**WORK REQUEST:**
Please repeat the data shown below, word for word.
====
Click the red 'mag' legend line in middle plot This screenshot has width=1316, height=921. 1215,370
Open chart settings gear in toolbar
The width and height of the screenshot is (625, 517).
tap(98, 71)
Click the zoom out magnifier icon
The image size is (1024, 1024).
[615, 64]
====
**WRITTEN RESPONSE:**
Click the red 'mag' legend line in middle plot This screenshot has width=1316, height=921. 1215,370
Open chart settings gear in toolbar
The width and height of the screenshot is (625, 517).
tap(98, 71)
Click the zoom out magnifier icon
The image size is (1024, 1024).
[615, 64]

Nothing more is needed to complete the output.